*** GIVEN INFORMATION

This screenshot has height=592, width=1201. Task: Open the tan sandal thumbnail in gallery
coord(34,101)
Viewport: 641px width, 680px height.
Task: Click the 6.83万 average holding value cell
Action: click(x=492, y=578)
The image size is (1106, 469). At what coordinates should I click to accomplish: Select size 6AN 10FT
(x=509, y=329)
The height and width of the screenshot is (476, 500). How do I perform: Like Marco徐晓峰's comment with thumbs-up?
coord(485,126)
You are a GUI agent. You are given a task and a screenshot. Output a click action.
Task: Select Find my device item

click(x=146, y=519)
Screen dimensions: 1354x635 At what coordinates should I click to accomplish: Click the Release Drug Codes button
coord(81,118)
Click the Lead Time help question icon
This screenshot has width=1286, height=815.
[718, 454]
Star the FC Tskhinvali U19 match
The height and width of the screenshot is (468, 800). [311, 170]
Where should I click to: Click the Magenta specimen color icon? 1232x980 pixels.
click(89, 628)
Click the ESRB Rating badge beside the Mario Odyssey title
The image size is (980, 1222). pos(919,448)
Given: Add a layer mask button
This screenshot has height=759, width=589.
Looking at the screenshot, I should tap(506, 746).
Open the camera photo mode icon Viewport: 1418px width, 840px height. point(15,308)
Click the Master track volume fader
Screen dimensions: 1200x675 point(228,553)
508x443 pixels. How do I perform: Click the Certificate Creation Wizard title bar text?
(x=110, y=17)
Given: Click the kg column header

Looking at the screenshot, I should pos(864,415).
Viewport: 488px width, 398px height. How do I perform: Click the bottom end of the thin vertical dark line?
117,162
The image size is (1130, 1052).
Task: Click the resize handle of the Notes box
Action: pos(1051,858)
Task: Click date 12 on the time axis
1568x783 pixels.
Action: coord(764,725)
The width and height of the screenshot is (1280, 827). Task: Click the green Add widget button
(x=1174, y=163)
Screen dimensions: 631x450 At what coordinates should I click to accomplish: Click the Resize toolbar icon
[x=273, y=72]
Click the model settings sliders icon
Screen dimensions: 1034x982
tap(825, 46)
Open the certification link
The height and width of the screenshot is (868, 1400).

******

* [PROBLEM STATEMENT]:
Output every line of the entries above as a Markdown table with the columns Number and Entry Line, numbering the rows in order and omitting blank lines.

* [RESPONSE TO THE TASK]:
| Number | Entry Line |
|---|---|
| 1 | This screenshot has height=592, width=1201. Task: Open the tan sandal thumbnail in gallery |
| 2 | coord(34,101) |
| 3 | Viewport: 641px width, 680px height. |
| 4 | Task: Click the 6.83万 average holding value cell |
| 5 | Action: click(x=492, y=578) |
| 6 | The image size is (1106, 469). At what coordinates should I click to accomplish: Select size 6AN 10FT |
| 7 | (x=509, y=329) |
| 8 | The height and width of the screenshot is (476, 500). How do I perform: Like Marco徐晓峰's comment with thumbs-up? |
| 9 | coord(485,126) |
| 10 | You are a GUI agent. You are given a task and a screenshot. Output a click action. |
| 11 | Task: Select Find my device item |
| 12 | click(x=146, y=519) |
| 13 | Screen dimensions: 1354x635 At what coordinates should I click to accomplish: Click the Release Drug Codes button |
| 14 | coord(81,118) |
| 15 | Click the Lead Time help question icon |
| 16 | This screenshot has width=1286, height=815. |
| 17 | [718, 454] |
| 18 | Star the FC Tskhinvali U19 match |
| 19 | The height and width of the screenshot is (468, 800). [311, 170] |
| 20 | Where should I click to: Click the Magenta specimen color icon? 1232x980 pixels. |
| 21 | click(89, 628) |
| 22 | Click the ESRB Rating badge beside the Mario Odyssey title |
| 23 | The image size is (980, 1222). pos(919,448) |
| 24 | Given: Add a layer mask button |
| 25 | This screenshot has height=759, width=589. |
| 26 | Looking at the screenshot, I should tap(506, 746). |
| 27 | Open the camera photo mode icon Viewport: 1418px width, 840px height. point(15,308) |
| 28 | Click the Master track volume fader |
| 29 | Screen dimensions: 1200x675 point(228,553) |
| 30 | 508x443 pixels. How do I perform: Click the Certificate Creation Wizard title bar text? |
| 31 | (x=110, y=17) |
| 32 | Given: Click the kg column header |
| 33 | Looking at the screenshot, I should pos(864,415). |
| 34 | Viewport: 488px width, 398px height. How do I perform: Click the bottom end of the thin vertical dark line? |
| 35 | 117,162 |
| 36 | The image size is (1130, 1052). |
| 37 | Task: Click the resize handle of the Notes box |
| 38 | Action: pos(1051,858) |
| 39 | Task: Click date 12 on the time axis |
| 40 | 1568x783 pixels. |
| 41 | Action: coord(764,725) |
| 42 | The width and height of the screenshot is (1280, 827). Task: Click the green Add widget button |
| 43 | (x=1174, y=163) |
| 44 | Screen dimensions: 631x450 At what coordinates should I click to accomplish: Click the Resize toolbar icon |
| 45 | [x=273, y=72] |
| 46 | Click the model settings sliders icon |
| 47 | Screen dimensions: 1034x982 |
| 48 | tap(825, 46) |
| 49 | Open the certification link |
| 50 | The height and width of the screenshot is (868, 1400). |